„Fine Art“: Kneecap erzählen ihre Geschichte in zwölf Kapiteln
Kneecap – das sind drei irische Jungs aus Belfast, Nordirland: MCs Móglaí Bap und Mo Chara, und der stets Balaclava tragende DJ Próvaí. 2017 mixen die Iren auf ihrer ersten Single „C.E.A.R.T.A“ (irisch für „Rechte“) Irisch-Gälisch mit Rap und treffen mit ihren Old-School, Beastie Boys Vibes und der Geschichte einer Polizeiflucht einen konkret irischen, aber auch kontroversen Nerv. Aber schon dieser erste Song fängt die Grundwerte der Rapper ein: Bei Kneecap geht es um harten, irischen Rap, der den irischen Republikanismus als auch Hedonismus jeglicher Form unterstützt – und das immer mit einer Schippe Humor vermittelt. So auch auf ihrem Debütalbum „Fine Art“.
Kein Album, sondern Kunst
Auf „Fine Art“ erzählt das irische Hip-Hop Trio seine Geschichte. Das aber nicht etwa chronologisch. Stattdessen hat sich das Trio den Producer Toddla T geschnappt und zusammen den Plan geschmiedet, Aspekte ihrer Origin-Story in zwölf Kapiteln wiederzugeben. Dank sechs Interlude-Tracks gleicht das Album fast einem Hörspiel und erweitert die eigentlichen Erzählungen der Songs um eine Meta-Ebene, in der Kneecap sich zu realen Erlebnissen äußern können. So ist zum Beispiel der Albumname und Titel des zweiten Songs „Fine Art“ eine Anspielung auf die mediale Reaktion, die Kneecap nach der Enthüllung einer Wandmalerei auslöste, die einen brennenden Polizei-Jeep abbildete.
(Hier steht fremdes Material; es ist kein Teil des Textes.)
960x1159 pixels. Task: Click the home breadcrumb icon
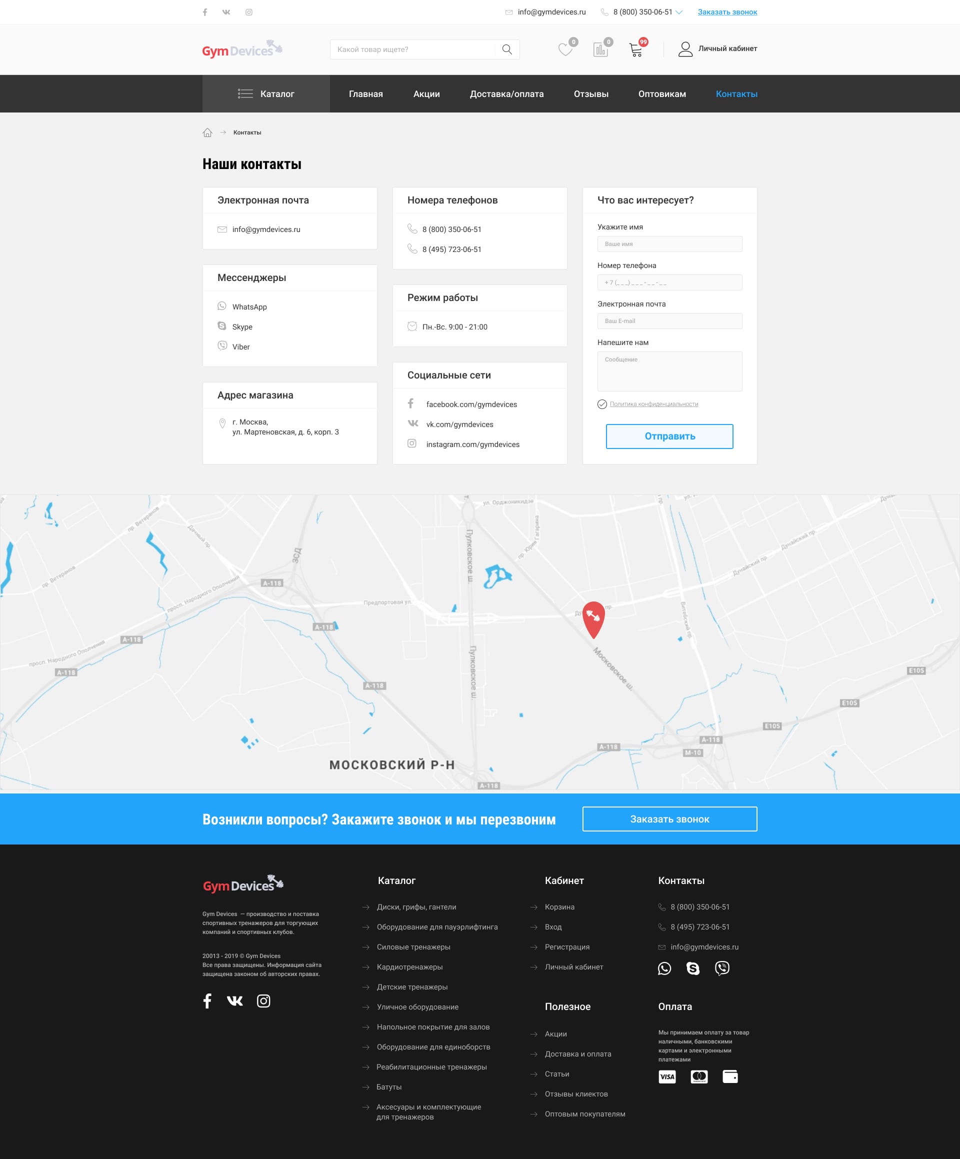[x=207, y=132]
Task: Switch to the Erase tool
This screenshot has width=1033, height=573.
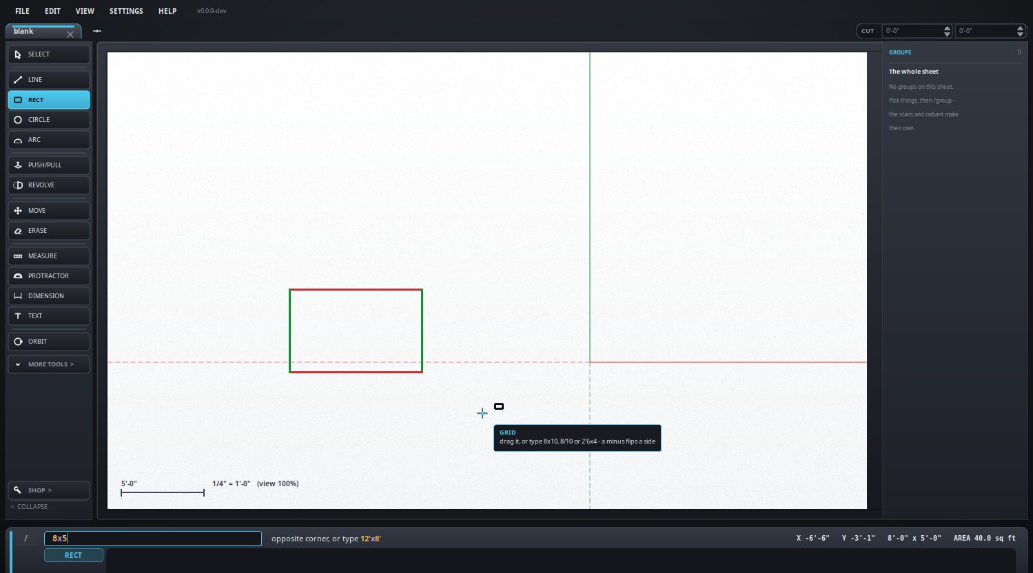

Im Namen der Kunstfreiheit wird in dem Drum&Bass-Track das Spektakel als Kunststück bezeichnet, um dem Medienrummel so abzutun.
Darüber hinaus gibt uns Kneecap eine fiktionale Pubnacht als Albumsetting, in der Bap, Chara und Próvaí allerlei Eskapaden erleben. Von Drogenkonsum und einem Einbruch in die Tierklinik wird zum Beispiel auf „Rhino Ket“ zu Garage- und Rave-Beats gerappt. Im Vergleich ruhigere Tracks wie „Harrow Road” und „Drug Dealin Pagans” samplen hingegen irische Fideln und Flöten und featuren den Londoner Rapper Jelani Blackman und den irischen Schriftsteller Manchán Magan. An Intensität verlieren die Tracks dabei nie.
Kneecap auf dem Silverscreen
Das Trio arbeitete neben seinem Debütalbum auch an einem weiteren großen Projekt, das beim letzten Sundance Film Festival seine Premiere feierte: „Kneecap“ – das Biopic. Zusammen mit dem Regisseur Rich Peppiatt haben Bap, Chara und Próvaí ihre Entstehungsgeschichte inszeniert und spielen sich sogar im Film selbst. In Kneecap Tradition wird der Film fast komplett in der irischen Sprache erzählt und war somit der erste irisch-gälische Film, der jemals am Sundance teilnahm. Für Kneecap ist das ein essentielles Anliegen ihrer Kunst. Mo Chara erklärt: „Wir wollten die irische Sprache in die moderne Zeit bringen, indem wir Aspekte der Jugendkultur in sie einfließen lassen. Das ist ein Teil der Welt, die wir schaffen wollen, in der die irische Sprache im Mittelpunkt steht und modern ist.” Und das kommt nicht nur musikalisch gut an: Beim Festival war der Film als einziger nicht US-amerikanischer Film in der „NEXT”-Kategorie für experimentelle Filme nominiert – und gewann den Publikumspreis.